A cautionary tale for anyone involved in a real estate transaction
Imagine, if you will, that you’re about to purchase a new home. You and your family are full of anticipation… maybe it’s your dream home, or maybe you’re downsizing into the perfect place that will allow you to travel more and worry less. Whatever the case may be, it’s an exciting time and you’ve been eagerly awaiting the closing date. All the contingencies are satisfied—anything that could potentially derail the deal is behind you. Smooth sailing to the closing.
Let’s also assume that you, the buyer, are making some form of a down payment on your new home. Maybe you’ve recently sold a property and have 10 to 20 percent to put down. Or maybe it’s your first home and you’ve managed to save up 5 percent. Whatever the case may be, there’s money in your account earmarked for your new home purchase. As your closing date approaches, you receive an email from your settlement company—the company YOU have chosen to handle the closing—giving you instructions for how to wire those funds directly into the settlement company’s account in preparation for your closing.
So naturally, you do. Over the past few months, you’ve been asked for documents, you’ve been told where to sign, you’ve been given instructions on what to do… you’ve been trained to do as you’re told. The problem is, that last instruction—the email that looked exactly like every other email from your settlement company—was actually from a hacker. They copied your settlement company’s email signature exactly. And it turns out they’ve been watching your transaction for a while now, waiting for the perfect moment to jump
This scenario is playing out with alarming frequency across America, and buyers and sellers in our area are being affected just as often. Once the buyers’ funds have been wired to a fraudulent account, that account is emptied and closed and the funds are gone—often never to be recovered. Unaware, the buyers arrive for their closing at the appointed date and time, only to find out the email they thought was from their settlement company was bogus. Their down payment money is gone. And not only have they lost all their savings, but now they also can’t close on their new home.
The entire basis of this fraud is one party receiving wiring instructions from another party they already trust and recognize. The scheme is insidious for a number of reasons: first, there are multiple parties involved in a real estate transaction, and only one of them needs to be hacked in order to get the necessary info. Second, the wire transfer is initiated by the person whose money it is, so their bank is simply following instructions. Finally, it preys on people by providing instructions they expect, at the exact time they expect them. If you think it can’t happen to you—that you’re too smart to fall for such a scheme—you might want to reconsider.
A prior iteration of this fraud involved hackers providing wiring instructions via email to settlement companies.
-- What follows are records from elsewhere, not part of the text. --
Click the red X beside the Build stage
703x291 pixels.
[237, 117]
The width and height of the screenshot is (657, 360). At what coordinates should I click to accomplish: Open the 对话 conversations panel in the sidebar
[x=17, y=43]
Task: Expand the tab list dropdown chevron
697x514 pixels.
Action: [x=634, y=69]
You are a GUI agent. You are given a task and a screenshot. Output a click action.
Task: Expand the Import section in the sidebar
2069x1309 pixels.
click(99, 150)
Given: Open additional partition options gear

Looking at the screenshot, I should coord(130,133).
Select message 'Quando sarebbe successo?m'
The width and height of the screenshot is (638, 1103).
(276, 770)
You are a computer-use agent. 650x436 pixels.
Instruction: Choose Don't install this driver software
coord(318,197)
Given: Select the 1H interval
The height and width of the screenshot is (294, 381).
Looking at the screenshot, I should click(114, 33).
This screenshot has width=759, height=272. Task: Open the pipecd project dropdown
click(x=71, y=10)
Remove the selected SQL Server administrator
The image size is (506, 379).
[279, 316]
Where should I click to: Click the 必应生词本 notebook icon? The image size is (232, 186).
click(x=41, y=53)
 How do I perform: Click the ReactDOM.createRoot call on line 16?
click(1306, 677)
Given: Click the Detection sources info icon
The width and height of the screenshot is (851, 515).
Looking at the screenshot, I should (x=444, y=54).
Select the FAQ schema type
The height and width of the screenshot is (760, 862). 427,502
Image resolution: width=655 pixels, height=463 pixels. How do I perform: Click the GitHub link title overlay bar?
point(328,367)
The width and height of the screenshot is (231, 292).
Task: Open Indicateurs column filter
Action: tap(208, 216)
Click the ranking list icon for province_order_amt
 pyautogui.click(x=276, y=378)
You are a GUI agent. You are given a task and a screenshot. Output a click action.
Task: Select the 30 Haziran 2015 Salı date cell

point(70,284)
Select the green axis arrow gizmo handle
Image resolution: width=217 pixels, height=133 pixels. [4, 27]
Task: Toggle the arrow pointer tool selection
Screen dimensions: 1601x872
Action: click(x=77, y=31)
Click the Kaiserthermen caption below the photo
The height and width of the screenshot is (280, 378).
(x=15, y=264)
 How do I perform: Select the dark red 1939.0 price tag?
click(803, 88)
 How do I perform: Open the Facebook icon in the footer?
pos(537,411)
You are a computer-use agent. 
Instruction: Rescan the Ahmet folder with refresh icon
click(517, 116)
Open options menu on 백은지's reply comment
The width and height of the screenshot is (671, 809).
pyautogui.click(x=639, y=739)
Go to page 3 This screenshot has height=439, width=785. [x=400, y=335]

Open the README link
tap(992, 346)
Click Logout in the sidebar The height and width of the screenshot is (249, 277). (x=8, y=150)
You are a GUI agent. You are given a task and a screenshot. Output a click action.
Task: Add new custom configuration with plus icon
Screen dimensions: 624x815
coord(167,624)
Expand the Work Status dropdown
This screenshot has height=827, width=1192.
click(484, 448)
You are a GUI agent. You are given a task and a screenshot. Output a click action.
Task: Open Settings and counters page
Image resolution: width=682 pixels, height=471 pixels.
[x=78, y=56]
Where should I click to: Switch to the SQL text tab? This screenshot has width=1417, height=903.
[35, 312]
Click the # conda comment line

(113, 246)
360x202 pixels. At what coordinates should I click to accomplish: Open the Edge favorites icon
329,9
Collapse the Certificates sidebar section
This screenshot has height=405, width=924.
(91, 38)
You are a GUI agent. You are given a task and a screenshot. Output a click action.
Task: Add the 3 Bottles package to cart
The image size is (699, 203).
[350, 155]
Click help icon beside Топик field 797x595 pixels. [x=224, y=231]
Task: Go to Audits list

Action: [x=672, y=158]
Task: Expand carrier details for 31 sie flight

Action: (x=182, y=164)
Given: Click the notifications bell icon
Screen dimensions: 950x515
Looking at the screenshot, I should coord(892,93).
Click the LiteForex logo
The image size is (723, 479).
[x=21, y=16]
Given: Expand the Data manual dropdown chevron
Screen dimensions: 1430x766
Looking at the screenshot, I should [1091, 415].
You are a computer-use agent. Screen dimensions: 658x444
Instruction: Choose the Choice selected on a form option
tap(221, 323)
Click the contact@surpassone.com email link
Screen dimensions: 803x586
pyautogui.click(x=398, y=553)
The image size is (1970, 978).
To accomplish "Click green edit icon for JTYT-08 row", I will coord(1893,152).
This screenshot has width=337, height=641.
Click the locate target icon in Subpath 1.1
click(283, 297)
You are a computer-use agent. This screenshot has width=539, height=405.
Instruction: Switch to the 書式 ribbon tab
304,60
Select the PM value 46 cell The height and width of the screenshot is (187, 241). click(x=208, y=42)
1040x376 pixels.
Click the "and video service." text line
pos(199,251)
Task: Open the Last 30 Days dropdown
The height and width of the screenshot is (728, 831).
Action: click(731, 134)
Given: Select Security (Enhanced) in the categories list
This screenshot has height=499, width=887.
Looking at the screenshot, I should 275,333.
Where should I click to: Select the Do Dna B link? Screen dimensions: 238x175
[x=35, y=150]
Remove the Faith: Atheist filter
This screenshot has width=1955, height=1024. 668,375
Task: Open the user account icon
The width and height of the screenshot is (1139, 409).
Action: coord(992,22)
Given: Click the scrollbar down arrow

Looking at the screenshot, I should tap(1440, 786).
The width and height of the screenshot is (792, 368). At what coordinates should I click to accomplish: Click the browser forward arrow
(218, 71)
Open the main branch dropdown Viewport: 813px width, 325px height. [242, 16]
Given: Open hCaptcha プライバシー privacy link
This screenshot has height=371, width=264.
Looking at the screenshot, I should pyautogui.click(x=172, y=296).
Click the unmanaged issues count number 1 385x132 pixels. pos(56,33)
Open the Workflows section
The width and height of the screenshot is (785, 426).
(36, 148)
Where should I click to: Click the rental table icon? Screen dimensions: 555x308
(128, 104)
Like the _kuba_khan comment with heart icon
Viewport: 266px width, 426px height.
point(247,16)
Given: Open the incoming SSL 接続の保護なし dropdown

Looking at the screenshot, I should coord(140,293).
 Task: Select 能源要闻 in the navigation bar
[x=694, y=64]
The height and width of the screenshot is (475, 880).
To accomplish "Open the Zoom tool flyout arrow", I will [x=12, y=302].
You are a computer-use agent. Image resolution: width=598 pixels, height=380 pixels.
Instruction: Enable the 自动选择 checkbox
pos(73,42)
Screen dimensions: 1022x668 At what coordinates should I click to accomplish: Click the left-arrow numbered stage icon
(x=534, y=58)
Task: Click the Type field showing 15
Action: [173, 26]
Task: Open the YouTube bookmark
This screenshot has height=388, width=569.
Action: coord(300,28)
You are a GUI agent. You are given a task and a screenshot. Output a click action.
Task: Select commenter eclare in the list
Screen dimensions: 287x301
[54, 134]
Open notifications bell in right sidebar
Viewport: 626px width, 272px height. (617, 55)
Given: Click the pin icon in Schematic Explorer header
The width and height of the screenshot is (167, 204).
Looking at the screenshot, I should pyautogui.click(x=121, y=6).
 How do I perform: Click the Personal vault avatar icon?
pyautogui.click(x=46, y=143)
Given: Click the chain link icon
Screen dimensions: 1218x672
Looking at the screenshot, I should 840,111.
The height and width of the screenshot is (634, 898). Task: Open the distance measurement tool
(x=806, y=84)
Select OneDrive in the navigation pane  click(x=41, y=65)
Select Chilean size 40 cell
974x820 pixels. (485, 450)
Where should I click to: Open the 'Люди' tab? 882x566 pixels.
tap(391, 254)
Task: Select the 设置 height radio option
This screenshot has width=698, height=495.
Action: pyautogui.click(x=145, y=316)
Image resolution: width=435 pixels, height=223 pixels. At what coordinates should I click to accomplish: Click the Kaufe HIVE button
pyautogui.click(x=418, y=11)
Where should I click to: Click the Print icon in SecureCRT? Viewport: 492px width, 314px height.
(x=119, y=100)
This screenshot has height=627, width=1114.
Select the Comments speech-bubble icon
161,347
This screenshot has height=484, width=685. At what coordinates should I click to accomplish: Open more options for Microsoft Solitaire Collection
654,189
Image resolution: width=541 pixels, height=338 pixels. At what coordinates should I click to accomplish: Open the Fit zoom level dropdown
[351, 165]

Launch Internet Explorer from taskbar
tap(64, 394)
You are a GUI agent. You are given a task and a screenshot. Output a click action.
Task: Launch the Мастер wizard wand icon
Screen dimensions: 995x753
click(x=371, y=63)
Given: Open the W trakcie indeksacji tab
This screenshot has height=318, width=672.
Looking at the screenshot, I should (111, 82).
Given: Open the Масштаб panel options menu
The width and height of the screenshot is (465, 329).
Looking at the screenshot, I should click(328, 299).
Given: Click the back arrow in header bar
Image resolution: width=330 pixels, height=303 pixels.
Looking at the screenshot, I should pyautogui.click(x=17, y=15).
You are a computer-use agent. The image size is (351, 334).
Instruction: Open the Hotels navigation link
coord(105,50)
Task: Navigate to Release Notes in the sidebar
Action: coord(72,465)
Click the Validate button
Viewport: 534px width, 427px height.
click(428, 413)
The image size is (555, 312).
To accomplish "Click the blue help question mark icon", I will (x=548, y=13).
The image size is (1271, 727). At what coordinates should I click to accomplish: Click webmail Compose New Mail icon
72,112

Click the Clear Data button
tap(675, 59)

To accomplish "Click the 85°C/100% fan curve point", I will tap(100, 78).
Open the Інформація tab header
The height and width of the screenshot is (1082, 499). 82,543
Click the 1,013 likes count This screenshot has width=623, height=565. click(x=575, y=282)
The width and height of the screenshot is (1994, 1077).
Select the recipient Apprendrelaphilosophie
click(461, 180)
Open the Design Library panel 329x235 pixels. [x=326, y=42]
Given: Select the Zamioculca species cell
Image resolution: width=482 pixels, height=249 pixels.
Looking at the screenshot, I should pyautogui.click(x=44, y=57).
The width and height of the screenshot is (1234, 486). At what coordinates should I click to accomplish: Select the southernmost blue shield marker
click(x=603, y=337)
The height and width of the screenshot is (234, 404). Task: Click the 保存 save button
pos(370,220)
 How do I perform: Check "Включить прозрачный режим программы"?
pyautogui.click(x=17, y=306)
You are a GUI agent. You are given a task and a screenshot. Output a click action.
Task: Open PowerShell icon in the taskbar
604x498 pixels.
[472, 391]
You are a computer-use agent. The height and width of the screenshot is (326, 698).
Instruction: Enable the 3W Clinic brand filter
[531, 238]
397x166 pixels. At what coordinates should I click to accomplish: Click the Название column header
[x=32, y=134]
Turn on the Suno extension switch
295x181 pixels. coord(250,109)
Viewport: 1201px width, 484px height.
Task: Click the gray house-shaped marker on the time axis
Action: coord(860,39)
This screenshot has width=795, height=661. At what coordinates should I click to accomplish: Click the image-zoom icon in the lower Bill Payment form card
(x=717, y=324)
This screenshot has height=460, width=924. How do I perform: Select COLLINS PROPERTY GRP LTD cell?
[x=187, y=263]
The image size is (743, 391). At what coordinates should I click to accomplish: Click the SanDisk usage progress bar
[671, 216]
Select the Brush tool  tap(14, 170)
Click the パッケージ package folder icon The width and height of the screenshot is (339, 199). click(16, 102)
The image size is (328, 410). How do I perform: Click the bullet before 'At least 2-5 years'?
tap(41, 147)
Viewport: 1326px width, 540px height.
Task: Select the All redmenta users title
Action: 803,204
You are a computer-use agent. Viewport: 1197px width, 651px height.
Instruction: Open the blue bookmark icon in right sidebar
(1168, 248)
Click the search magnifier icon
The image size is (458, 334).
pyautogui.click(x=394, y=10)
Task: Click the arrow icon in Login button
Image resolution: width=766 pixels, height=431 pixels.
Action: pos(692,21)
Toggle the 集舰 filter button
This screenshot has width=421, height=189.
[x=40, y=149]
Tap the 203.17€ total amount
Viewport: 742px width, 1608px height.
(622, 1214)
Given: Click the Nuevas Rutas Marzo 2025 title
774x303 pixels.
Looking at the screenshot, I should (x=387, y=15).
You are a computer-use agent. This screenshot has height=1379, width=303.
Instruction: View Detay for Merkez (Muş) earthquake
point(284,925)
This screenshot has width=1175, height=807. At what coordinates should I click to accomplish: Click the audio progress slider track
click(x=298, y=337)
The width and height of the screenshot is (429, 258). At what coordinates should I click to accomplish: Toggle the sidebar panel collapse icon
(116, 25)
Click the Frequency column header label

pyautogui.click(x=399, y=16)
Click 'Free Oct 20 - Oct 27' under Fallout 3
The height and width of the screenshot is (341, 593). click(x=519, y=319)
These emails would appear to be from either the sellers themselves, or in some cases the seller’s agent. The email would instruct the settlement company to wire the seller’s proceeds from the sale to a bogus account, at which point all the funds from the sale of the property would be gone.
Once word spread of this strategy, settlement companies and attorneys quickly adjusted their practice and no longer accept wiring instructions from sellers or agents via email. As that stream of income dried up, hackers adjusted their tactics to prey on buyers instead.
The effects of such a scam are devastating, and finding those responsible is tricky. It’s likely that these hackers are overseas, and they are numerous. Many believe there are thousands of individuals, each watching hundreds of real estate transactions at a time. They are savvy and they are patient. And every day, at just the right time, they insert themselves into a transaction completely undetected.
This warning goes out to home buyers, home sellers, real estate agents, title companies, settlement agents and attorneys: if you are in the midst of a real estate transaction, or if you know anyone, anywhere, who is, please DO NOT accept any instructions via email to wire funds ANYWHERE. Call your settlement company or attorney. Go to their office in person if necessary. If you are a buyer, and it is at all possible, do not wire funds at all. Bring a certified check directly from your bank to the closing. If you are a seller, make sure the company handling the closing knows exactly how you want the proceeds from the sale of your property to be handled.